[Opening Text excerpt section]

IT HAS become a rarity to find good handmade kao yu (king mackerel) fish paste noodles in the Klang Valley, as more and more stalls have forgone the traditional, time-consuming method of making the fish paste by hand.
Many fish ball or fish paste stalls today often opt to buy ready-made fish paste from suppliers to save themselves the tedious process.
However, a local haunt run by 70-year-old Wong Yong Kam in Kota Kemuning, Shah Alam, features generous portions of bouncy, silky smooth king mackerel fish paste and noodles within a bowl of flavourful fish-and-pork clear broth, topped with Japanese choy sum, fried fu chuk, chopped spring onions and fried shallots.
“It takes me over three hours to prepare my 100% king mackerel fish paste, which is made fresh daily with no preservatives or fillers, ” said Wong, who has run the stall for 13 years.
“Many people try to skimp on the quality of fish used, which greatly affects the texture and taste of the fish paste.
“I use only the freshest, high- quality king mackerel from my suppliers, as it has the best taste and texture, but it does not come cheap, ” the self-taught cook said.
Asked why she still chose to make the fish paste herself, she said ready-made fish paste lacked the smooth, bouncy texture and she was unsure of the quality of fish used.
When tasting the large steaming bowl of fish ball noodles, the flavourful broth took me by surprise.
I had misjudged the clear appearance of the soup, and was pleasantly surprised that it packed a punch with many complex layers.
There was a definite natural sweetness from the fish and pork bones that went well with the freshness of the smooth, bouncy fish paste.

[Closing Text excerpt section]

■ Your goal: Translate this sentence from the article on king mackerel fish paste noodles into Spanish: "Many fish ball or fish paste stalls today often opt to buy ready-made fish paste from suppliers to save themselves the tedious process."

[Opening Record extracts section]

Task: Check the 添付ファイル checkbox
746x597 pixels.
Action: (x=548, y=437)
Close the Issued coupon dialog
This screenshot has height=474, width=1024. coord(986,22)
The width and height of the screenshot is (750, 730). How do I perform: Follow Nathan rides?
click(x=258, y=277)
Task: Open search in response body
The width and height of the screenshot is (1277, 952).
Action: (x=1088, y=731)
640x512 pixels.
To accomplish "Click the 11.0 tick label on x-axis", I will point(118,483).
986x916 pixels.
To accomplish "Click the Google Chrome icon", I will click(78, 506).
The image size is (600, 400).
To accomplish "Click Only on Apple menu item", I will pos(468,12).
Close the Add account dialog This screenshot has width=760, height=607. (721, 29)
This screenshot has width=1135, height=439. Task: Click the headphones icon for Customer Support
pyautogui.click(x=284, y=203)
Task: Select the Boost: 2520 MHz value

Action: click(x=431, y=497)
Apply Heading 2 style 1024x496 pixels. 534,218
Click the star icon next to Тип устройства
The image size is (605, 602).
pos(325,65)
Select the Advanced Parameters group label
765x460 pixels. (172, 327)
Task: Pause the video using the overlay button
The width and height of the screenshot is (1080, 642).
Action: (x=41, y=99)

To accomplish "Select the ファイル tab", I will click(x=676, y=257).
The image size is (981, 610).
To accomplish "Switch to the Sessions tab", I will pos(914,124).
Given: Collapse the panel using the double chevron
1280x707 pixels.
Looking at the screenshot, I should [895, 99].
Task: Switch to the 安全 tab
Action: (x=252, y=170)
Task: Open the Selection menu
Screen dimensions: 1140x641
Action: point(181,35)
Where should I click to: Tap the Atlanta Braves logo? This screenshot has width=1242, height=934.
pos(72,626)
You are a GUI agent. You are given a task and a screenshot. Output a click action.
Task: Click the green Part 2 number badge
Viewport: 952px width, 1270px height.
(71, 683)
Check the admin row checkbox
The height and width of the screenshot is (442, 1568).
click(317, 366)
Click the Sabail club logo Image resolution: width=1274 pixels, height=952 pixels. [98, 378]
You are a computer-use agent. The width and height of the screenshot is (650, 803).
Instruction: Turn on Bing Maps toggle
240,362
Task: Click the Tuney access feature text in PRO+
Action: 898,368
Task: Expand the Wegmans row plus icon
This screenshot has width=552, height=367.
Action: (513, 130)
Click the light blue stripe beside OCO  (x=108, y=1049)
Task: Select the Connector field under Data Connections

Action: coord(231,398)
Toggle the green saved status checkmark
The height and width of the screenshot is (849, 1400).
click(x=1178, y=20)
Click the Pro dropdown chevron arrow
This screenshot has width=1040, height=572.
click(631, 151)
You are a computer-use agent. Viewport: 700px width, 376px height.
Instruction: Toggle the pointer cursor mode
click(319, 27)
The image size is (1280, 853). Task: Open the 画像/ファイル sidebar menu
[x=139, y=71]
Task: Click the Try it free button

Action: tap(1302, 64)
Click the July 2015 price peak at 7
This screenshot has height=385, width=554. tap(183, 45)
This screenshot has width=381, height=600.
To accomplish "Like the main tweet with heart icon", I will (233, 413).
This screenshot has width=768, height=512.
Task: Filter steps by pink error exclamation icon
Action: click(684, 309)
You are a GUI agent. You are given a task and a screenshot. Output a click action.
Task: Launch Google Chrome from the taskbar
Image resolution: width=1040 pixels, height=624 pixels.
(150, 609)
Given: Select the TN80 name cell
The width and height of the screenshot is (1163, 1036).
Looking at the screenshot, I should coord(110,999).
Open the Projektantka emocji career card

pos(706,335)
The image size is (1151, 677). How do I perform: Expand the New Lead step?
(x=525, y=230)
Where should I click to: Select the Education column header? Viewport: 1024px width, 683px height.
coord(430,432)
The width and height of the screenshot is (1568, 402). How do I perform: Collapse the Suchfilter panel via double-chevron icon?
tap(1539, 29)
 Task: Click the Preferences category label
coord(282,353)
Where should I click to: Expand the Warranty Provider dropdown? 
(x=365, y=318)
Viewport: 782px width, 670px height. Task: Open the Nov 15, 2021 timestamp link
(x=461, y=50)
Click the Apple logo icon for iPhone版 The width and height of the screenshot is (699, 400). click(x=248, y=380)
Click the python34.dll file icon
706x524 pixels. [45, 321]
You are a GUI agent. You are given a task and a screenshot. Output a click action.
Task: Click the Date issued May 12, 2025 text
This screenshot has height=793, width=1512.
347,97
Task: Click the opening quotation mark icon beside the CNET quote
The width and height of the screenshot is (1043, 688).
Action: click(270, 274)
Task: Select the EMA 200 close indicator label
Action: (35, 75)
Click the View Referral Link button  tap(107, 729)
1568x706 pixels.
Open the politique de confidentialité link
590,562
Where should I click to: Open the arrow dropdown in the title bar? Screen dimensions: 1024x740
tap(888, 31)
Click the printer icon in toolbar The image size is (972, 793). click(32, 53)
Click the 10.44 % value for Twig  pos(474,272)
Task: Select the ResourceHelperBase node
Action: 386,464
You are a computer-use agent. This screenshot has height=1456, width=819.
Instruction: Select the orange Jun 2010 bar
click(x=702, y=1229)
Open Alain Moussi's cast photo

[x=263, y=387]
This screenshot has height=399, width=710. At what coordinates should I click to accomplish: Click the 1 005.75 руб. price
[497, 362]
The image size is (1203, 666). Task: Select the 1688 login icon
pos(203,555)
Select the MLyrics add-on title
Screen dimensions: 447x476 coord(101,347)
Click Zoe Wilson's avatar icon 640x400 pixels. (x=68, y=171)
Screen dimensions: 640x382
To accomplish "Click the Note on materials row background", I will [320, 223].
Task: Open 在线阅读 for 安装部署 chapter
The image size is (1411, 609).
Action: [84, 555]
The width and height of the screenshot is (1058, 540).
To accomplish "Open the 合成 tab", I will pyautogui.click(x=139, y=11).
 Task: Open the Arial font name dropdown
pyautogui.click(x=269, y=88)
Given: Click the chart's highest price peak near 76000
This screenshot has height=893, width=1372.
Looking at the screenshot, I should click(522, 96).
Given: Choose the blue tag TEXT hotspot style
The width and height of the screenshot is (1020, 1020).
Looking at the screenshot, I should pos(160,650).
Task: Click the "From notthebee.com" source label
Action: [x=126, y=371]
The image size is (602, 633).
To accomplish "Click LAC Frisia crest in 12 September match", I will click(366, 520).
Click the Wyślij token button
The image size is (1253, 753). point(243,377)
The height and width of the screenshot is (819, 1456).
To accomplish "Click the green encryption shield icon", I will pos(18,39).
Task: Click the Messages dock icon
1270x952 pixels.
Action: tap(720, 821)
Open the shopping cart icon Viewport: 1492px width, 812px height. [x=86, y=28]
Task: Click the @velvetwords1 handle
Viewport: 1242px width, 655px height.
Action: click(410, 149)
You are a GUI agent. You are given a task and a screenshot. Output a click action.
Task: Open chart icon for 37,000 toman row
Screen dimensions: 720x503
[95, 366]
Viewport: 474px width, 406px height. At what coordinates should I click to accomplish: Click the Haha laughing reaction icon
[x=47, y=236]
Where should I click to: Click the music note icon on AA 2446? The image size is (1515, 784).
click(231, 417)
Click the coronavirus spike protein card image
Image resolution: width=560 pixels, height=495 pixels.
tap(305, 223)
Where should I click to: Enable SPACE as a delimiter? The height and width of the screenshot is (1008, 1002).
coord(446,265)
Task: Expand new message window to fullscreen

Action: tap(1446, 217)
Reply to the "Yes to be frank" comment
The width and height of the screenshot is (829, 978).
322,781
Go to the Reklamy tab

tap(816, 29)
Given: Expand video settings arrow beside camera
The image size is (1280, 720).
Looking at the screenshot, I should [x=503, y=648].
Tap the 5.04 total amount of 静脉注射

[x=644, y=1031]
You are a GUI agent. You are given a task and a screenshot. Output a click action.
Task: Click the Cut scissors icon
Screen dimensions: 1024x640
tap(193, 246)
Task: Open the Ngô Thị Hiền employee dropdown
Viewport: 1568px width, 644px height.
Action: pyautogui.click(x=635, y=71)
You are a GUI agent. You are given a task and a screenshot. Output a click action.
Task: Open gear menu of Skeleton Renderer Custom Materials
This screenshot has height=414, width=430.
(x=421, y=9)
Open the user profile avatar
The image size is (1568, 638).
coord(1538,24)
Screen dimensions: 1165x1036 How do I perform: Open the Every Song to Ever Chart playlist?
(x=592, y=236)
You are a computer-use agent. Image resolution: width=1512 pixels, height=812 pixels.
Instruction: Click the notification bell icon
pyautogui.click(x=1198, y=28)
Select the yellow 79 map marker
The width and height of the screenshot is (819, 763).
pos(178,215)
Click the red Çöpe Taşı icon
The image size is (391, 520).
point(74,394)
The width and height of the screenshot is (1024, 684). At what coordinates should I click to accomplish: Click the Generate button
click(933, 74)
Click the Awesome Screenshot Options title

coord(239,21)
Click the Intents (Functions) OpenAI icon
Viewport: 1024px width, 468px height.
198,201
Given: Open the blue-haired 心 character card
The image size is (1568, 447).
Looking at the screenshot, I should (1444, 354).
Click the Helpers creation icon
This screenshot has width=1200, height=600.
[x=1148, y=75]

[Closing Record extracts section]

■ Solved exercise: Hoy en día, muchos puestos de albóndigas de pescado o de pasta de pescado suelen optar por comprar pasta de pescado ya preparada a proveedores para ahorrarse el tedioso proceso.